### Goal
Print every one of the records below line for line, without changing a single character.

(Item coordinate data)
────────

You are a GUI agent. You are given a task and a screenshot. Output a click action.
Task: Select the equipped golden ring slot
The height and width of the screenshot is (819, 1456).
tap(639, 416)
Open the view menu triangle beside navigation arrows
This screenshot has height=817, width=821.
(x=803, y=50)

────────

### Written solution
You are a GUI agent. You are given a task and a screenshot. Output a click action.
Task: Select the equipped golden ring slot
The height and width of the screenshot is (819, 1456).
tap(639, 416)
Open the view menu triangle beside navigation arrows
This screenshot has height=817, width=821.
(x=803, y=50)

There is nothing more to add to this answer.